Have you passed on those same rules to your kids? Do you still practice them?
In an era of fast food and eating on the go, some of the basic manners that many adults learned as children are being lost, according to Liz Tofteland, a Head Start teacher at Youth and Family Services.
“I do believe it does appear that they’ve gone down,” she said. “We don’t sit down as a family (at mealtimes).”
Tofteland combats the problem with lessons in manners taught in her Head Start classes. The children eat together, using a family-style approach. Each child dishes his or her own plate and pours a drink.
Tofteland said that, initially, some of the kids find it difficult even to sit at the table simply because they are not used to dining together during meals.
“I’ve got 3-year-olds who have never used a napkin. Somebody has always just wiped their mouth,” she said. “It’s got to be pointed out. It’s got to be taught.”
Neighbours agrees. “You teach them by modeling that behavior themselves
kids certainly need prompts.”
Bringing back etiquette
For 10 years, Jo Roebuck-Pearson has made it her business to teach St. Thomas More and St. Elizabeth Seton students manners.

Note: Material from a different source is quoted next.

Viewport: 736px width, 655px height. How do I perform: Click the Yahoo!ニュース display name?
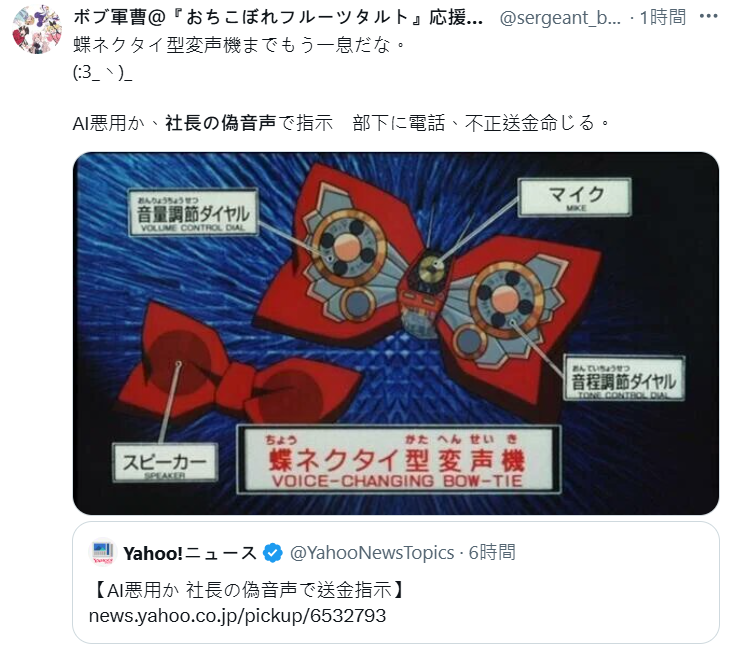click(190, 553)
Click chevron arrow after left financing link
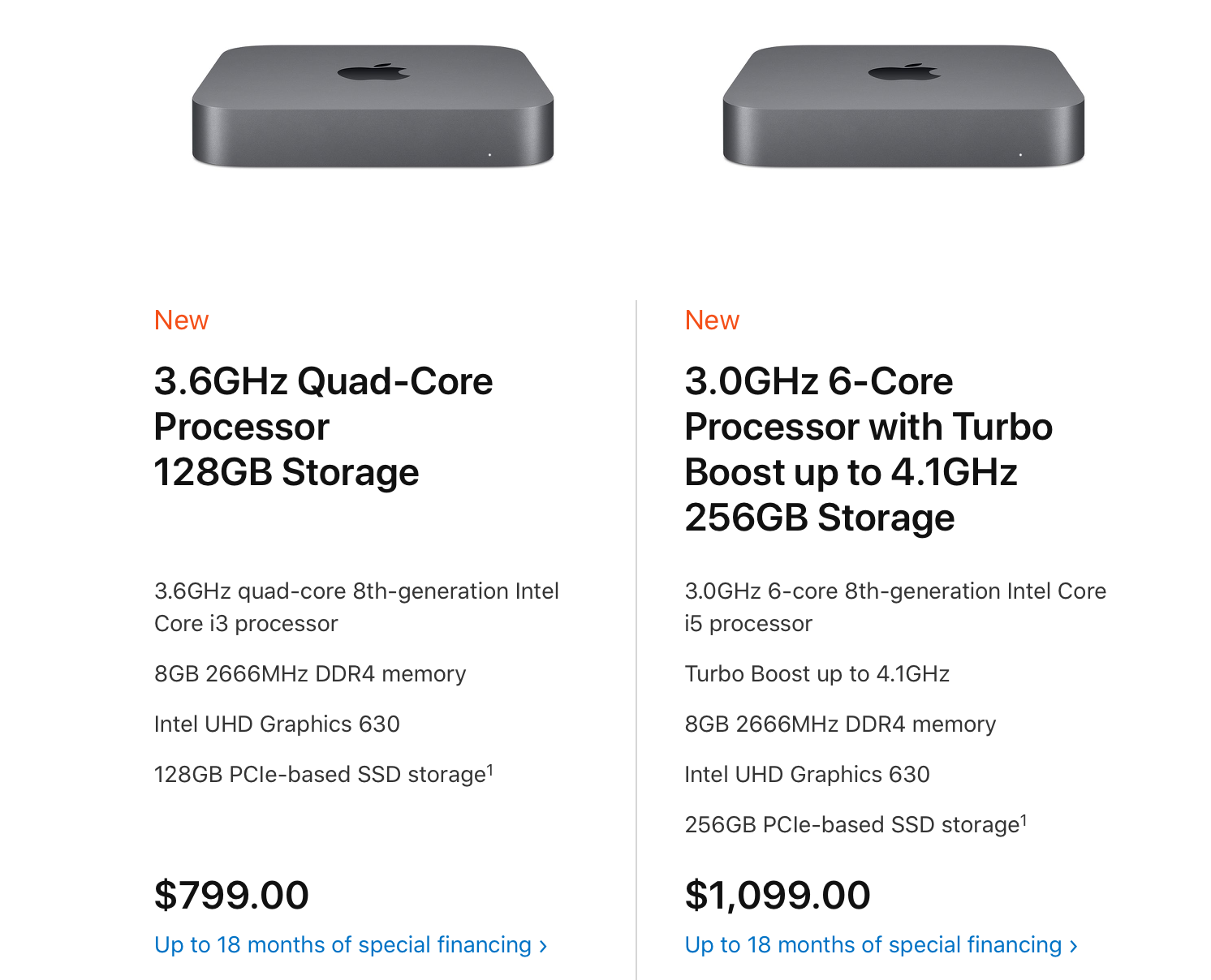Image resolution: width=1211 pixels, height=980 pixels. (x=543, y=947)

Her involvement started when a group of eighth-graders destroyed the decorations during a school-sponsored dance. Roebuck-Pearson believed that the way to resolve the situation was simple: teach the students how to mingle, approach each other and dance. Teach them to comfortably mingle so that such rowdy behavior wouldn’t be an issue.
“They just need to learn to communicate,” she said.
While the school’s physical education teachers handle the dance instruction, Roebuck-Pearson leads the way in proper etiquette. Over the years, classes have had tea parties, dinner dances and more. Along the way, Roebuck-Pearson instills in them confidence by teaching the basics of social manners. “Etiquette’s all about kindness and to make your life easier,” she said.
The result has been kids with more confidence and therefore kids with better manners, she said. “It’s been delightful.”
As manners sometimes seem to be less and less a part of society, Roebuck- Pearson finds herself more interested in maintaining them.
One bit of basic etiquette she most misses is the simple salutation. “I believe it’s so easy to say good morning, Mrs.
.”
Another area is introductions. Children and adults aren’t making the effort to include everyone in the situation, probably because they were never taught to do so. “Making introductions of themselves, I think that’s key.”
As for herself, Roebuck-Pearson isn’t big on pointing out the foibles of others. “I’m kind of like Will Rogers. I never met a man I didn’t like,” she said.
Although no one has to like everyone around them, Neighbours believes it helps to at least consider them. “Part of manners is being able to think about what other people are thinking or feeling,” Neighbours said.
Marker agrees. “Just to let people know that you have some awareness and you do want to give them some respect,” she said.
Without such manners maintenance, society suffers, Marker said.
“Once you lose respect for people, you have a lot of things break down. It’s almost like, one by one, these things have fallen away and this has become the new norm.”